Предоставленный текст:
┌────────
Проблема гибели в заключении опять вышла на первые полосы в связи с новым расследованием «дела Магнитского» и докладом президентского Совета по правам человека, переданным Медведеву. Опять заговорили о целесообразности передачи тюремной медицины в Минздравсоцразвития. На этом настаивают правозащитные организации, таково мнение Формулярного комитета РАМН, считающего, что в Минздравсоцразвития должно быть создано самостоятельное управление тюремной медицины.
Очень острым назвал вопрос о судьбе тюремной медицины глава ФСИН Александр Реймер. Год назад тюремным ведомством начат эксперимент в Санкт-Петербурге, Ленинградской и Тверской областях, суть которого в том, чтобы вывести тюремную медицину хотя бы из подчинения начальников учреждения и подчинить ее напрямую медицинскому управлению ФСИН, чтобы врачи стали независимы от руководителей колоний и СИЗО.
Впервые вопрос о необходимости реформы медицинской службы ФСИН был поставлен в 1992 году академиком Андреем Воробьевым, в те годы министром здравоохранения РФ, подготовившим постановление правительства РФ о выведении медицинской службы из структуры МВД и переводе ее в Минздрав. Тогда впервые было отмечено, что многие преступники, в сущности, больные люди, чаще всего психически, и часто нуждаются не в наказании и исправлении, а в лечении. В каждом конкретном случае свое слово должен сказать врач и лишь потом – прокурор.
Почти через 20 лет мы на том же месте. Хуже того, намеренное лишение больного медицинской помощи используется как средство давления. Через год после гибели адвоката Сергея Магнитского – еще одно громкое дело: в заключении умерла предпринимательница Вера Трифонова.
Один из врачей 20-й московской больницы, где давно существует специальное отделение для лечения заключенных – СИЗО с тюремным режимом, рассказал, как Трифонову привезли туда в сопровождении десятка тюремных начальников, среди которых были и медики, в основном женщины в форме и при погонах. Она была бледна, в жутких отеках, с одышкой. Сердечная и почечная недостаточность была вызвана тяжелой формой сахарного диабета. Трифонову положили сразу в реанимацию, немедленно начали процедуры острого гемодиализа. К ней в обычном гражданском отделении приставили охрану, хотя всем было ясно – она никуда не сбежит. Она умоляла: «Доктора, помогите, я умираю». Ей обещали помочь. Сделали пять процедур гемодиализа, удалили 10 литров жидкости. Она перестала задыхаться, смогла спать лежа.
└────────
Исходные данные:
┌────────
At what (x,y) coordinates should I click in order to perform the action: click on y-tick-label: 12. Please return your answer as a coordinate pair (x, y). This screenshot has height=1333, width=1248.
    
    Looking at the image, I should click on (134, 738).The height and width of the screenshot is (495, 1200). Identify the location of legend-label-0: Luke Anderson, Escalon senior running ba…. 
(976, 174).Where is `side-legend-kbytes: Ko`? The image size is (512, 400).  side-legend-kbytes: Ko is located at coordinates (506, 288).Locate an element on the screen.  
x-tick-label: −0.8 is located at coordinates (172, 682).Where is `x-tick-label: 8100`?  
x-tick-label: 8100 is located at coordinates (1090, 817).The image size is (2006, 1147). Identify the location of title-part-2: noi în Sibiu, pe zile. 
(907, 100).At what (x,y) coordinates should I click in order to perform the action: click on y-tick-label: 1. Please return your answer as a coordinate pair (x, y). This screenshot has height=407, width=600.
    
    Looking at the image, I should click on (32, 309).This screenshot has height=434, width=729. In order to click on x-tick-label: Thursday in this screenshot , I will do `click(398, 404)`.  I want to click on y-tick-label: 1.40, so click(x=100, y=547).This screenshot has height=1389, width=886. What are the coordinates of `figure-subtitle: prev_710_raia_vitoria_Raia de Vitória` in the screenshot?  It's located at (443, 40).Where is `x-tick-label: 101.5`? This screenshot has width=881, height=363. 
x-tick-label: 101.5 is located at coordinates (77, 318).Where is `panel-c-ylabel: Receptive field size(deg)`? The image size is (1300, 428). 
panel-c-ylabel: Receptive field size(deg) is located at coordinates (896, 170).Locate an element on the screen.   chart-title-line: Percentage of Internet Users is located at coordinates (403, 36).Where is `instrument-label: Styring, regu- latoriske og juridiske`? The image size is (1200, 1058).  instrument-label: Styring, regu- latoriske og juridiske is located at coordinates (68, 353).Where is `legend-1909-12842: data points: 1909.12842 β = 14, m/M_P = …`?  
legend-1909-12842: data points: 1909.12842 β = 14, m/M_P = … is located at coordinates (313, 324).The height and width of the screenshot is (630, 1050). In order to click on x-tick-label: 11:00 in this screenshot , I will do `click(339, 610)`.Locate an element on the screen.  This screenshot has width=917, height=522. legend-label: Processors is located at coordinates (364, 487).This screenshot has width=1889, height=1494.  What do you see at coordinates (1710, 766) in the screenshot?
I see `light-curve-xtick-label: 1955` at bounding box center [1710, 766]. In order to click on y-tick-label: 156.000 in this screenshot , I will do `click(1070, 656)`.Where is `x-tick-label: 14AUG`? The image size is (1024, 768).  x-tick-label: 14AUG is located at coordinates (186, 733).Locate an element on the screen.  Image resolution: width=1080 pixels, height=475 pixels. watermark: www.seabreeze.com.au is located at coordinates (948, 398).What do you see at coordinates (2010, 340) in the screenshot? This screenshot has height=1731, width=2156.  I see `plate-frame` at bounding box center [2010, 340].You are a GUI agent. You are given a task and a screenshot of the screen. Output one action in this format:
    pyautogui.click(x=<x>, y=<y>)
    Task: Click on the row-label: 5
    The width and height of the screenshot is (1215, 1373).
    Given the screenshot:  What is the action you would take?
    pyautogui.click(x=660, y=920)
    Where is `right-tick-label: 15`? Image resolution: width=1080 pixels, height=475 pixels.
└────────
Суть задания: Перепишите из текста о тюремной медицине отрывок, начиная со слов «Очень острым назвал» и продолжая до слов «колоний и СИЗО.» включительно. Записи никак не связаны с текстом.

Выполненное задание:
Очень острым назвал вопрос о судьбе тюремной медицины глава ФСИН Александр Реймер. Год назад тюремным ведомством начат эксперимент в Санкт-Петербурге, Ленинградской и Тверской областях, суть которого в том, чтобы вывести тюремную медицину хотя бы из подчинения начальников учреждения и подчинить ее напрямую медицинскому управлению ФСИН, чтобы врачи стали независимы от руководителей колоний и СИЗО.